League of Women Voters creates impact

Candidates bring new perspective


Emmy Pearson

Deb Brinkman responds to an audience provided question Oct. 17 at St. Louis Park City Hall Candidate Forum. Deb Brinkman is running for City Council at Large A.

Sofie Geretz

The candidates at the League of Women Voters Candidate Forum exceeded expectations, according to St. Louis Park City Council candidate Nadia Mohamed’s campaign communications manager Carolyn Guddal.

“Every candidate performed really well tonight. I think that each one had a unique perspective to give,” Guddal said. “It was fantastic to see such a great turnout. To have all of these people come together and express why they’re running for city council and why St. Louis Park is so important to them.”

According to senior Ellen Poulter, the League of Women voters provides an alternate support system for candidates than the Democratic or Republican parties.

“it’s important to have women feel supported in their endeavor to run for office and have a group of other strong women behind them,” Poulter said. “The League of Women Voters doesn’t just endorse candidates, they also work with candidates and they directly support them. The DFL and GOP do that too, but there’s a different type of support system involved.”
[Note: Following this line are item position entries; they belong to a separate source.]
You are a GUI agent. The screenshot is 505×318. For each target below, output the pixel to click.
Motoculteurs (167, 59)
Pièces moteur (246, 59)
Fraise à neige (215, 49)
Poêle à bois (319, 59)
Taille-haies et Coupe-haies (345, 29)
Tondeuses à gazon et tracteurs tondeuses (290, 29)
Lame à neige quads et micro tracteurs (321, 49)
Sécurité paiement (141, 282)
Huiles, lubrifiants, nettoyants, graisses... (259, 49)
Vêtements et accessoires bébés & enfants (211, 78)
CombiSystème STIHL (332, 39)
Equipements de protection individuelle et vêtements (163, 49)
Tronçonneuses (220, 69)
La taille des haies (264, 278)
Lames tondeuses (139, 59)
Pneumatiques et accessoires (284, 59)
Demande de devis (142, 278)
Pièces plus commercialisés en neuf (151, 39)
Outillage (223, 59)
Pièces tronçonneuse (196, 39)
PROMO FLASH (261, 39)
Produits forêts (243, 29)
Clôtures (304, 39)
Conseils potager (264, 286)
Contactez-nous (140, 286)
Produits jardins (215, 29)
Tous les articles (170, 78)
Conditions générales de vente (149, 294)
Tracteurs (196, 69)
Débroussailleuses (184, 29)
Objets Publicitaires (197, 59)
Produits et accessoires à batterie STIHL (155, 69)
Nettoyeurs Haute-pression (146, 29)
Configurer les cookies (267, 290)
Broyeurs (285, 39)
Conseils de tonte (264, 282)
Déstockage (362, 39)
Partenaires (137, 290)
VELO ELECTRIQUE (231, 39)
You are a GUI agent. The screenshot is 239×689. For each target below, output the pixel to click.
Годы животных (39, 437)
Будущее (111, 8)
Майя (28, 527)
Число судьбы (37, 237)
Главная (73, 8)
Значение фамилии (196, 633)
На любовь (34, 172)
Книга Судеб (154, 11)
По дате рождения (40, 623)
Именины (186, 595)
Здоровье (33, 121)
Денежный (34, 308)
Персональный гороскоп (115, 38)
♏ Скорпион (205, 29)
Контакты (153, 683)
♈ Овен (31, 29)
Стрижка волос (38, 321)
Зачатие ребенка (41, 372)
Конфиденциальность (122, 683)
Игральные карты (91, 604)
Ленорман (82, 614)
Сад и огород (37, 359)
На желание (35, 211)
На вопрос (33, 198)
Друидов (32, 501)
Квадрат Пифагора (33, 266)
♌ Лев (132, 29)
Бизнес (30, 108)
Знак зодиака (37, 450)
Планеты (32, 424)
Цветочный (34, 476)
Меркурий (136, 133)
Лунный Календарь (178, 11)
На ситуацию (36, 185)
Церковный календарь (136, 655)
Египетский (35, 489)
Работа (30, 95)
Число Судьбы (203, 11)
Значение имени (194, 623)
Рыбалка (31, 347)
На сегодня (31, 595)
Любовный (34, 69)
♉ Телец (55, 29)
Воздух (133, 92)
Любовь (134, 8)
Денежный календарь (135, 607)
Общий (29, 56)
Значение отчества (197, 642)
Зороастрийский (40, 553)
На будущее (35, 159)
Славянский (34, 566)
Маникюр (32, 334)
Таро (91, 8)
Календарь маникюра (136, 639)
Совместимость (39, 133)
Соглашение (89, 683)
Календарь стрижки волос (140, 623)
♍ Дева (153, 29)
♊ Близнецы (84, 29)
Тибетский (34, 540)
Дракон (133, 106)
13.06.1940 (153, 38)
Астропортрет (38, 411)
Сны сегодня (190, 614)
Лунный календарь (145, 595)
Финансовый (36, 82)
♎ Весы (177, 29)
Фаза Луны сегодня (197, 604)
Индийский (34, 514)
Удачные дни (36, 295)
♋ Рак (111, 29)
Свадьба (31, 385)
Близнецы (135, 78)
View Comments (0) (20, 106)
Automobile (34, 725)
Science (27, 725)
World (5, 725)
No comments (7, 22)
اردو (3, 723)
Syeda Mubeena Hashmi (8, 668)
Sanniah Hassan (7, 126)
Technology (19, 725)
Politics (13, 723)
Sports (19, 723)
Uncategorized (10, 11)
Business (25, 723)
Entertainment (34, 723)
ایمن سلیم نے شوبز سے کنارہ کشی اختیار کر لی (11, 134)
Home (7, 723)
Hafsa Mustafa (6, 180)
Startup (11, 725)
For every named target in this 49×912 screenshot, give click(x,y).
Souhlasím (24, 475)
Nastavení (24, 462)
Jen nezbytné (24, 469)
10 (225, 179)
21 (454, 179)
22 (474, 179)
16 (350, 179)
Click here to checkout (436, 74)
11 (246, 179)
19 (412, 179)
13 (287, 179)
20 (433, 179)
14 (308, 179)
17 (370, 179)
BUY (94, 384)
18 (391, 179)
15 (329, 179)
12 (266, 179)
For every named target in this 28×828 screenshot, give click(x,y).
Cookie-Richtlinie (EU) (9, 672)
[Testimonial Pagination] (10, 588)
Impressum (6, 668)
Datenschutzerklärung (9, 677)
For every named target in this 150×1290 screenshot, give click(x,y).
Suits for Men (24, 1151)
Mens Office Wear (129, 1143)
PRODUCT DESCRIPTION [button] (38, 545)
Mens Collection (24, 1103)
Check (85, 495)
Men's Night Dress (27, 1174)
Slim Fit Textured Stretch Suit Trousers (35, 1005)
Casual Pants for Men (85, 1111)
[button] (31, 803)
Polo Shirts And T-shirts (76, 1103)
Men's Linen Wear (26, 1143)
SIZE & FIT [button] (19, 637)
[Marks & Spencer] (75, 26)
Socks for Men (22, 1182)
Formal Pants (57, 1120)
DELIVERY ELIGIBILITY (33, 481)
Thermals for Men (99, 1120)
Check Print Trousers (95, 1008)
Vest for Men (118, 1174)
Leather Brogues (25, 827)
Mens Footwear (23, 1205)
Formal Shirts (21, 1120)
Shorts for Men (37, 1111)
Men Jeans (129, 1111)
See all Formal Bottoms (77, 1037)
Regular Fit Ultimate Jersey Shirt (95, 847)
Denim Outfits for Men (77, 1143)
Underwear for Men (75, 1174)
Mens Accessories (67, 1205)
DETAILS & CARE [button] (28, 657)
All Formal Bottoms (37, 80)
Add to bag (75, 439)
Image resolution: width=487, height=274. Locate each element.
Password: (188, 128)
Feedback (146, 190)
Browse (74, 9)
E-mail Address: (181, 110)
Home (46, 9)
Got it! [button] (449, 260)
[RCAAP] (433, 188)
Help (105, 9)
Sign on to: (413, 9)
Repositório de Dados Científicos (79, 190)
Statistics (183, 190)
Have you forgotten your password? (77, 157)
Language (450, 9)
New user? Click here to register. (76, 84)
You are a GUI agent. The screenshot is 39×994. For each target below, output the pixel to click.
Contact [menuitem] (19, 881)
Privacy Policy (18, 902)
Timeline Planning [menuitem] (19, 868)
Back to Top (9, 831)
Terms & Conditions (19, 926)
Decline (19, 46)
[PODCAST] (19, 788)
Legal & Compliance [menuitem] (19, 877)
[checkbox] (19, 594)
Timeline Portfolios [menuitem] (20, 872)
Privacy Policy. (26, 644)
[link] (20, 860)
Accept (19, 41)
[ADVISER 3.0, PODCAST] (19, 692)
Guddal said the many varied opinions within the pool of candidates were vital for proper representation of the city’s demographic.

“It’s so important that three out of the seven candidates at the table were immigrants and almost half the candidates were women,” Guddal said. “It’s really significant in our current era of politics that, particularly at the city level, there are voices coming to the table that have never been heard before.”

Poulter said it is important for more women to be in politics in order to influence important issues that pertain to women.

“Even Minnesota, which is a fairly liberal state, if you look at the makeup of our house, there are significantly more men than there are women and anything to do to stabilize that, so things end up on the House floor, such as parental leave and women’s health issues and things like that,” Poulter said. “Women provide an alternate perspective. It’s hard to (understand an issue) if you didn’t directly experience it.”

Guddal said the turnout for the League of Women Voters forum was both large and diverse.

“It was really exciting to see so many people both young and old, and everywhere in between come out tonight,” Guddal said. 

St. Louis Park City Council candidate Nadia Mohamed said she wishes to see diverse points of view included within local government.

“I really want to build on the inclusive activity, whatever that means for people. I really want to make sure that everybody (is) being heard and they are part of the building process,” Mohamed said.

Guddal said the candidates at the forum were all positive, impactful additions to the event.

“All the candidates gave a great performance and really conveyed why it was so important for them to be running for City Council and why they want to be a part of our city’s decision making processes,” Guddal said.

According to Mohamed, she saw an increase in her political involvement within the city as the next step to her overarching goal of community building.

“Being engaged in the city (is important), and I’ve been doing a lot of community engagement, making sure that people are connecting and building relationships so that in times of crisis, they are coming from a place of trust. Running for office or city official seemed like the next level to that.”

According to Guddal, Mohamed is a strong candidate for city council due to her positive attributes, such as her youth and personal background.

“I think Nadia is a dynamic, energetic, passionate young person who is intentional about the work that she does. She’s a necessary voice,” Guddal said. “She would be the first Muslim woman to ever be elected to St. Louis Park City Council (and) the only person under 35 years old on the council. She really brings a valuable perspective that other candidates simply can’t convey.” 

Mohamed said she will continue to learn and grow, constantly evolving.

“There’s so much I have to learn and I’m constantly (in) learning mode,” Mohamed said. “I’ve asked every city council person, ‘Would you say the learning never stops?’ and (it) never does.”